ECLI:NL:RBSHE:2011:BP7268
Rechtbank 's-Hertogenbosch
- Eerste aanleg - enkelvoudig
- Rechtspraak.nl
Aanhouding van binnenvaartschip wegens ontbreken van benodigde certificaten volgens de Schepenwet
In deze zaak heeft de Rechtbank 's-Hertogenbosch op 4 maart 2011 uitspraak gedaan in een geschil tussen eiser, de eigenaar van een binnenvaartschip, en de minister van Infrastructuur en Milieu. Eiser had beroep ingesteld tegen de aanhouding van zijn schip door de Scheepvaartinspectie wegens het ontbreken van de benodigde certificaten voor de zeevaart. De aanhouding vond plaats op 1 mei 2010, en het administratief beroep van eiser werd op 17 september 2010 ongegrond verklaard. Eiser betoogde dat zijn schip als pleziervaartuig moest worden aangemerkt, omdat hij op het moment van aanhouding geen passagiers vervoerde en derhalve niet onder de vereisten van de Schepenwet viel.
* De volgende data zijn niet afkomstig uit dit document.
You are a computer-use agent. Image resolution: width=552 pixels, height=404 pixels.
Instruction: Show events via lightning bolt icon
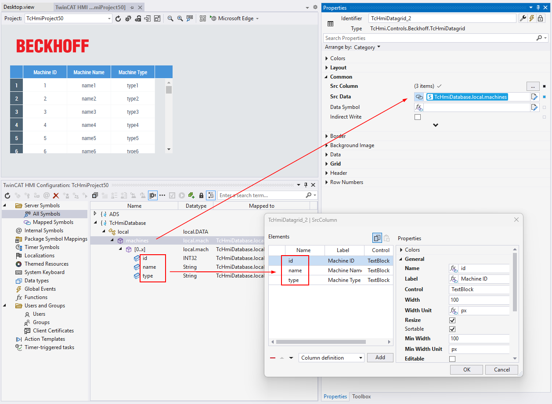click(x=532, y=18)
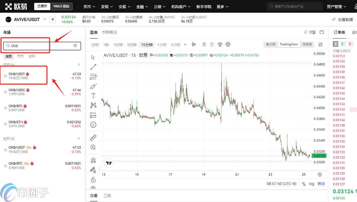Type OKB in the market search field
Viewport: 357px width, 202px height.
(x=40, y=46)
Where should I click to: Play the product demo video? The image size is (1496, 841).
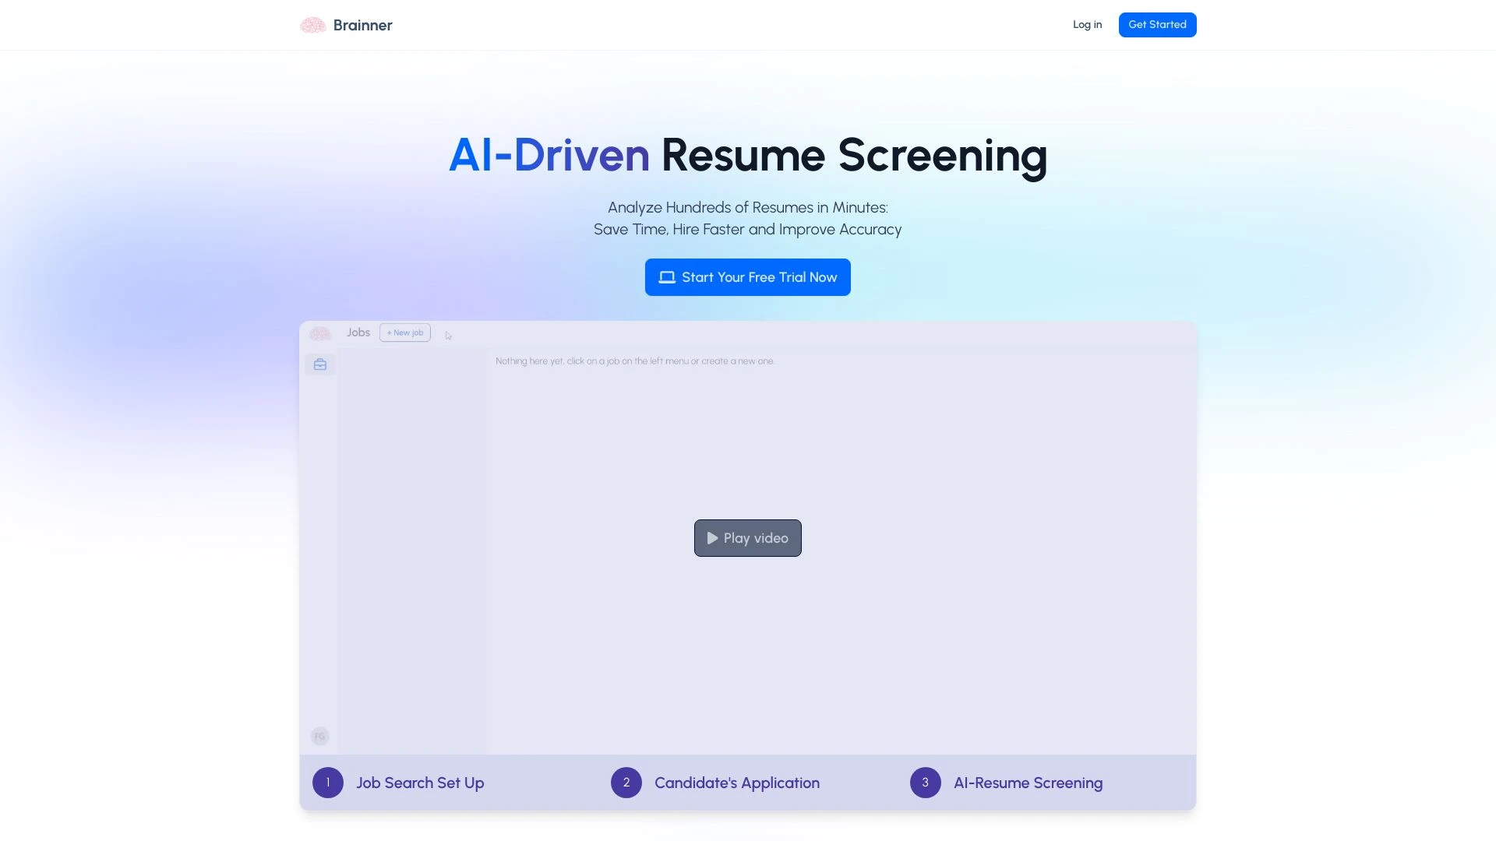[747, 537]
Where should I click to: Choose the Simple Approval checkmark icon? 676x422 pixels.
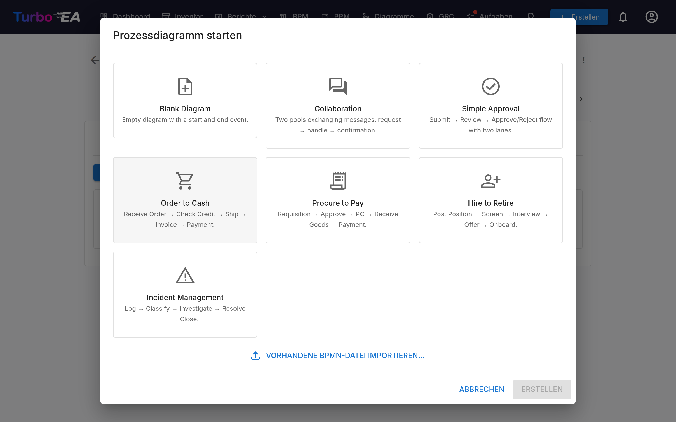[491, 86]
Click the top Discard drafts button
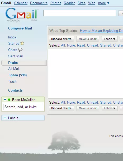Viewport: 123px width, 161px height. tap(61, 39)
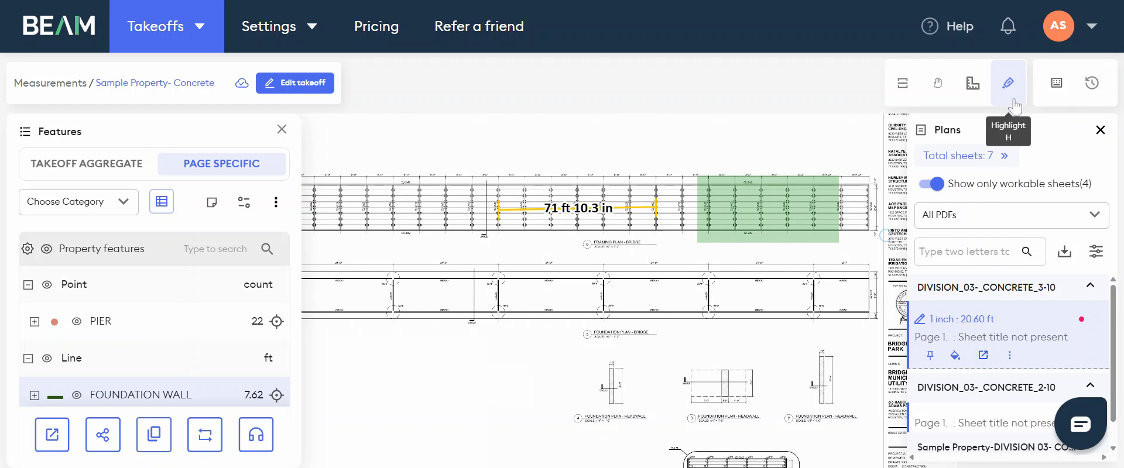Open the All PDFs dropdown
Screen dimensions: 1124x468
[x=1011, y=215]
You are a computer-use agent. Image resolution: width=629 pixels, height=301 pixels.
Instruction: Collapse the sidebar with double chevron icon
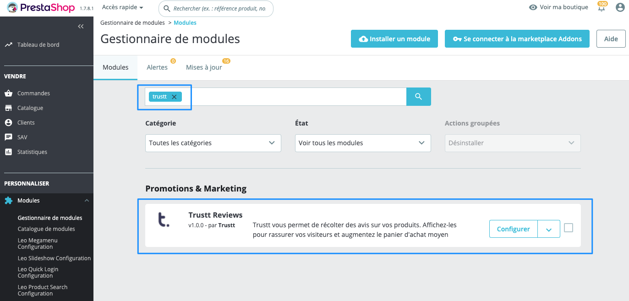81,27

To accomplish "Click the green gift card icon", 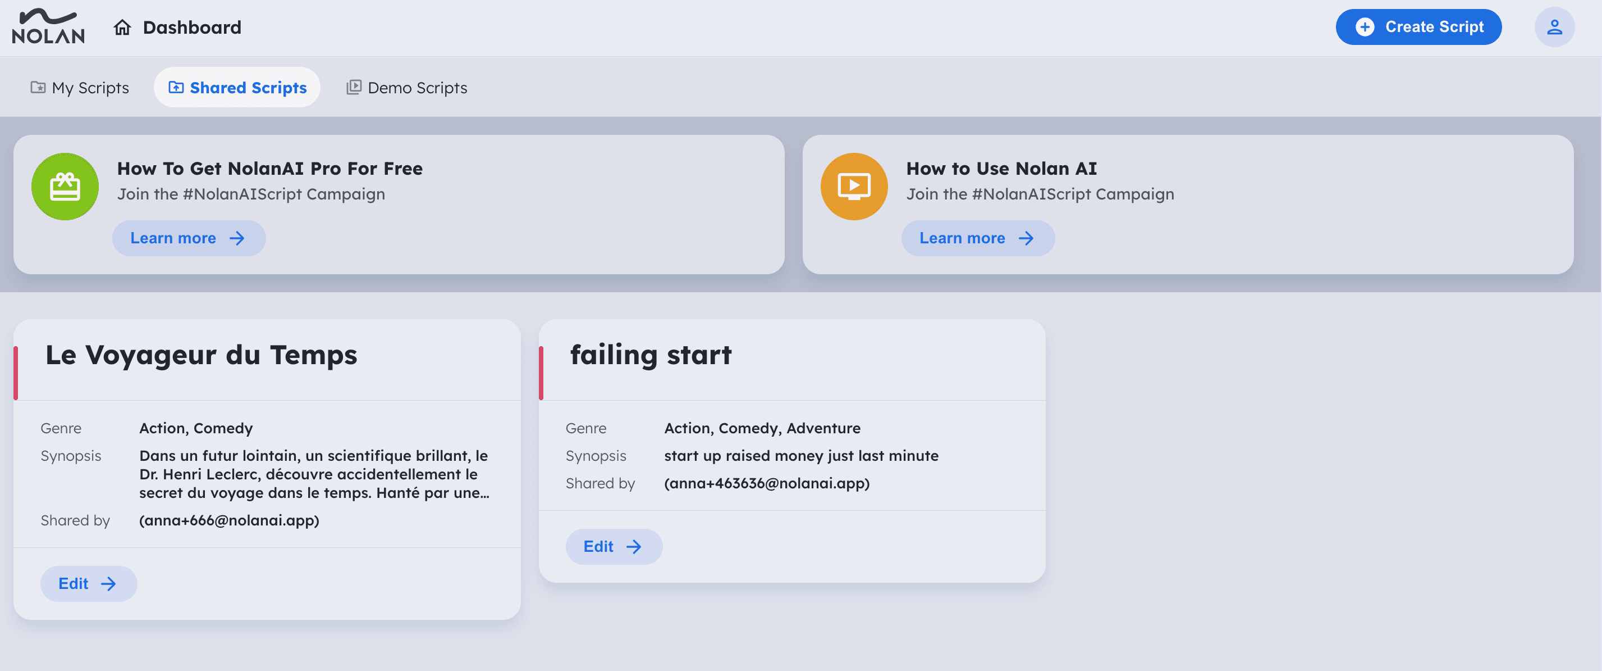I will pyautogui.click(x=65, y=187).
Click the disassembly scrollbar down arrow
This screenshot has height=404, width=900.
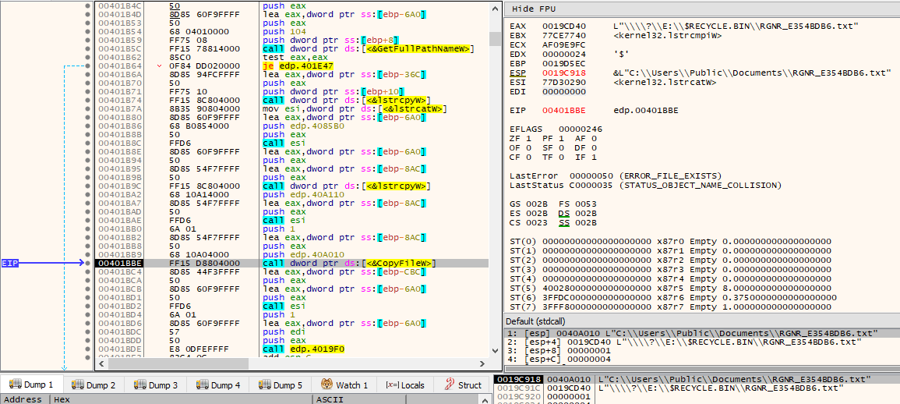[494, 350]
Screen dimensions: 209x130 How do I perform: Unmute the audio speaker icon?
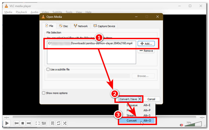click(x=181, y=125)
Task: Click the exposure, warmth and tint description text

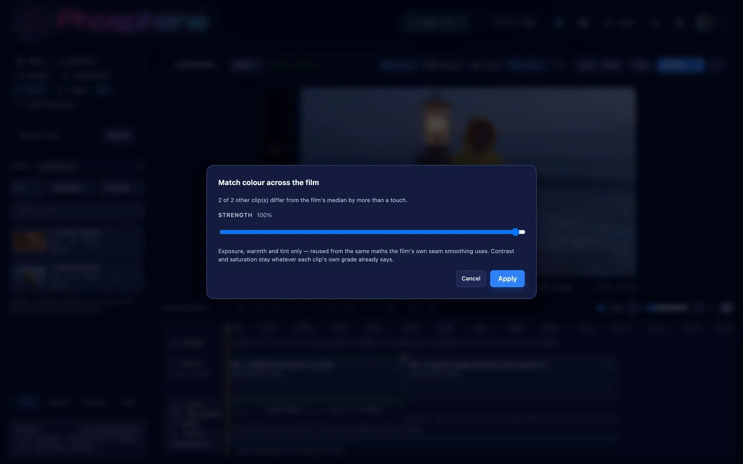Action: coord(366,255)
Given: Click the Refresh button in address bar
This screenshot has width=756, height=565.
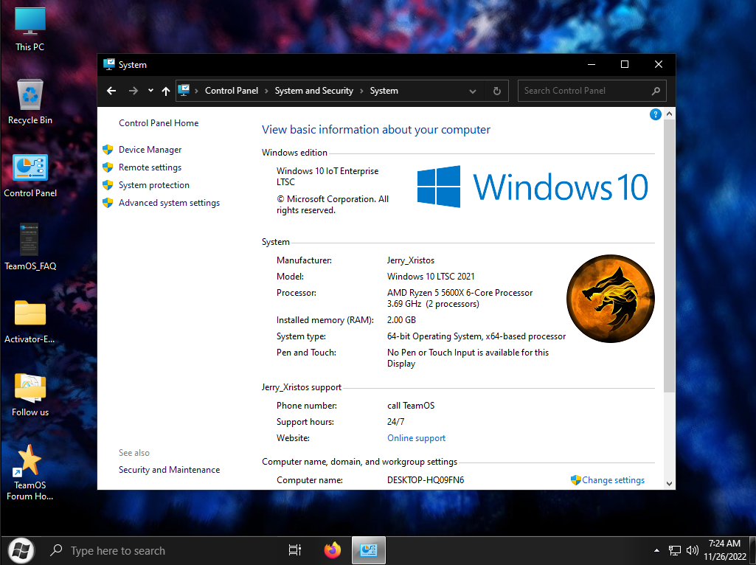Looking at the screenshot, I should (496, 91).
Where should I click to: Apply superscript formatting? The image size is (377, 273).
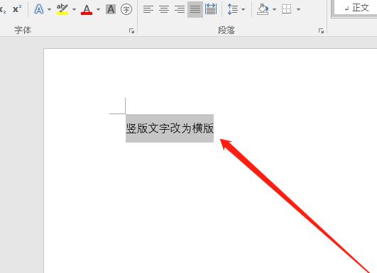click(x=17, y=9)
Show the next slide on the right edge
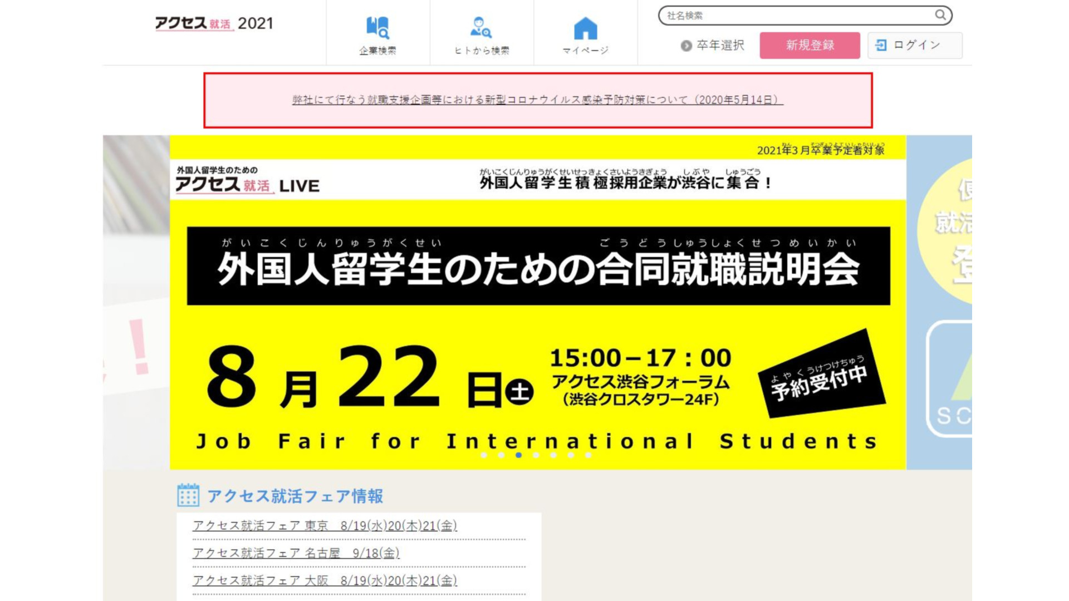This screenshot has width=1069, height=601. (x=939, y=302)
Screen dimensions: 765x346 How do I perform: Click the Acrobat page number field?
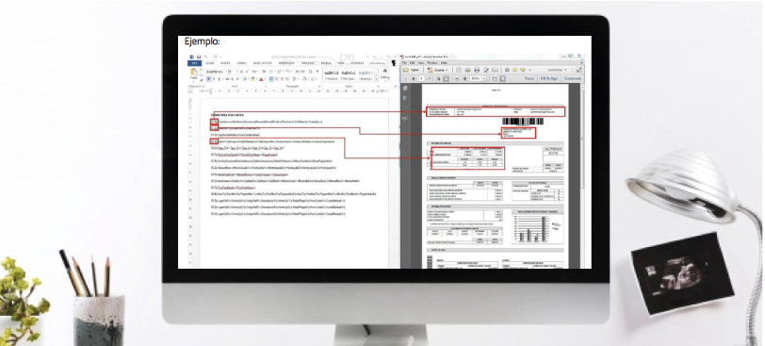click(x=421, y=78)
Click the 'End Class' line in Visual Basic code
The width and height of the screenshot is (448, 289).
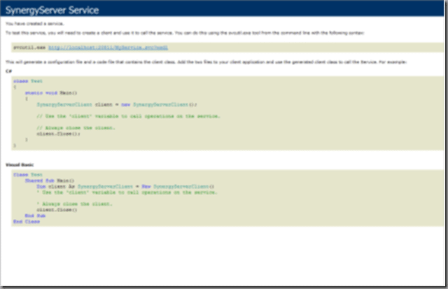pyautogui.click(x=27, y=221)
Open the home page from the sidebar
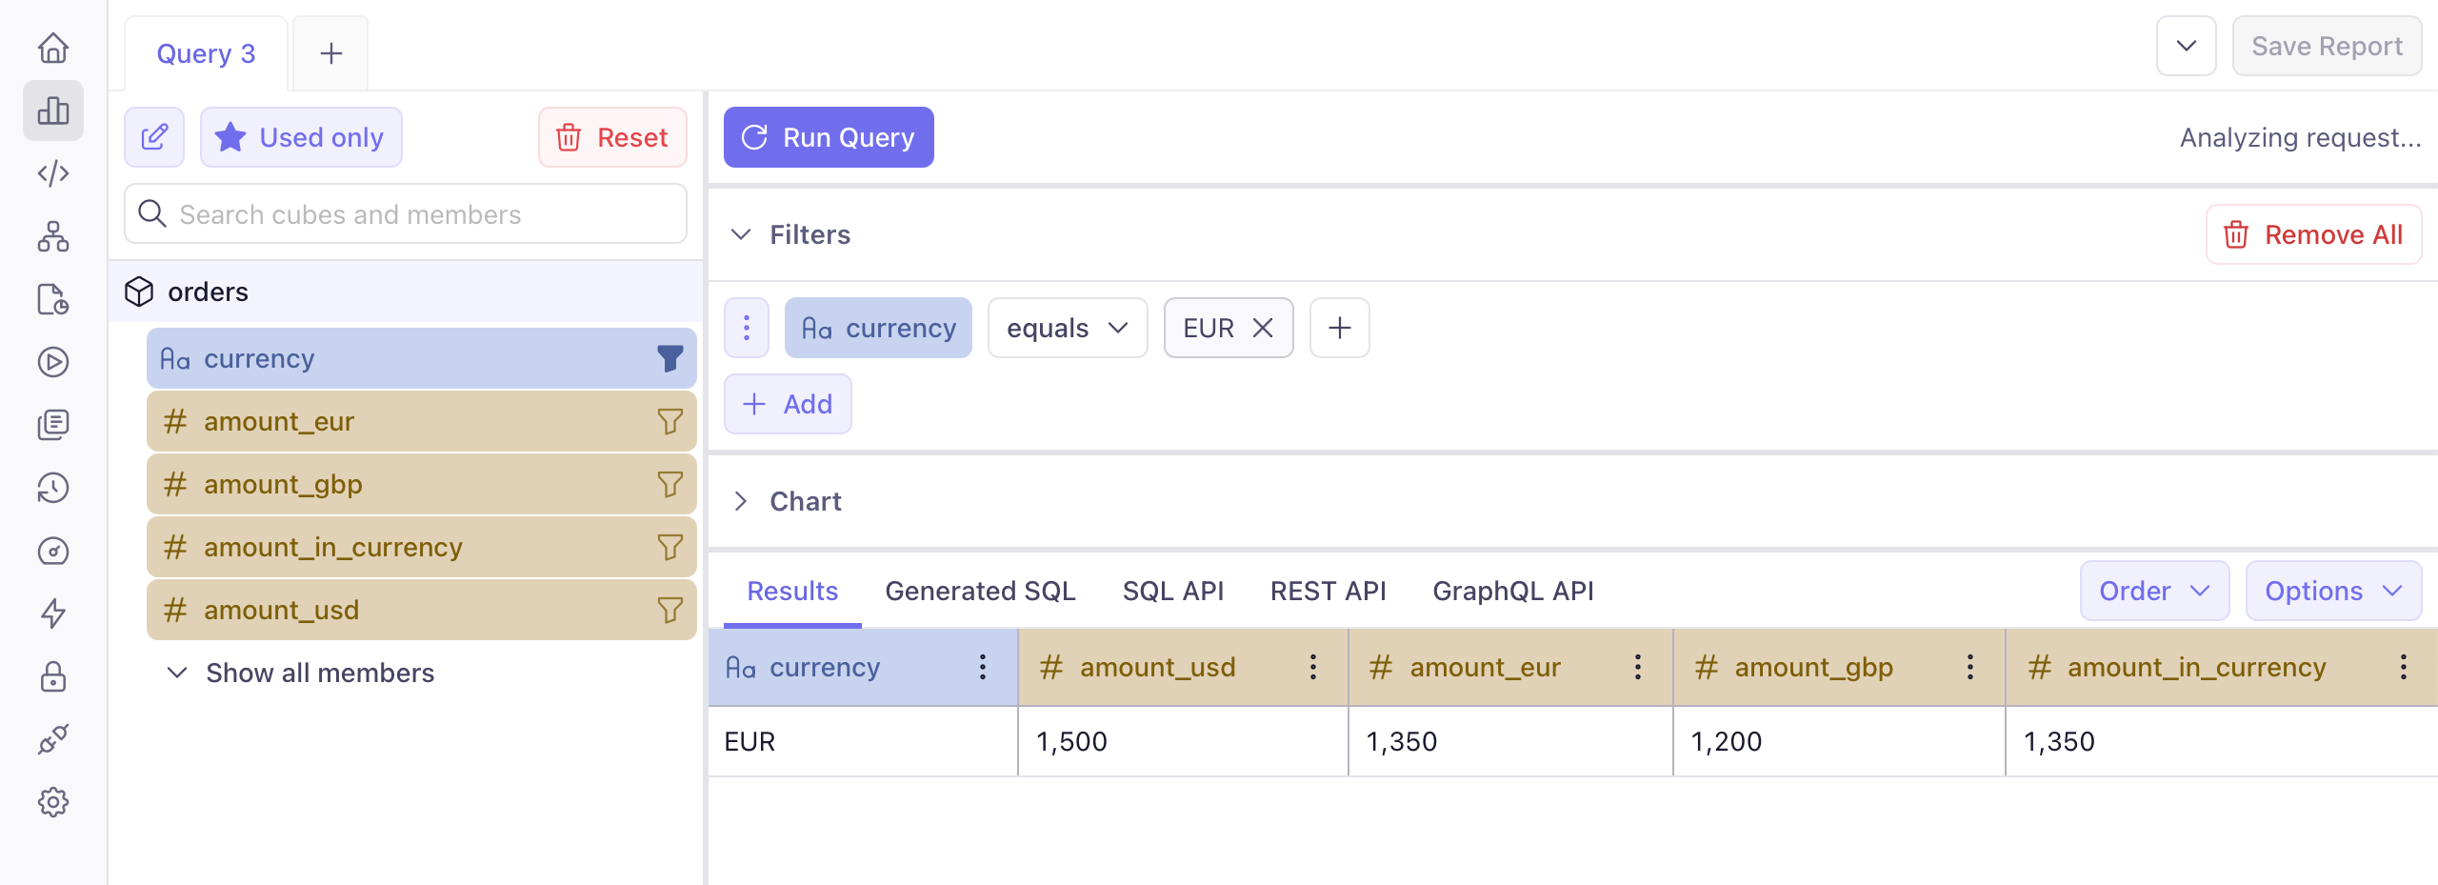This screenshot has width=2438, height=885. [53, 48]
De rechtbank heeft echter geoordeeld dat het schip van eiser, geregistreerd als zeiljacht en bestemd voor charter, niet als pleziervaartuig kan worden aangemerkt. De rechtbank stelde vast dat het schip op de binnenwateren als passagiersschip werd gebruikt en dat het derhalve onder de bepalingen van de Schepenwet viel. De rechtbank concludeerde dat eiser niet voldeed aan de vereisten van de Schepenwet en dat de aanhouding van het schip op goede gronden was uitgevoerd. Het beroep van eiser werd ongegrond verklaard, evenals zijn verzoek om schadevergoeding. De rechtbank oordeelde dat er geen aanleiding was voor een proceskostenveroordeling.
De uitspraak benadrukt het belang van de geldigheid van certificaten voor schepen die op zee opereren en de strikte naleving van de Schepenwet. Partijen hebben de mogelijkheid om binnen zes weken na de uitspraak hoger beroep in te stellen bij de Afdeling bestuursrechtspraak van de Raad van State.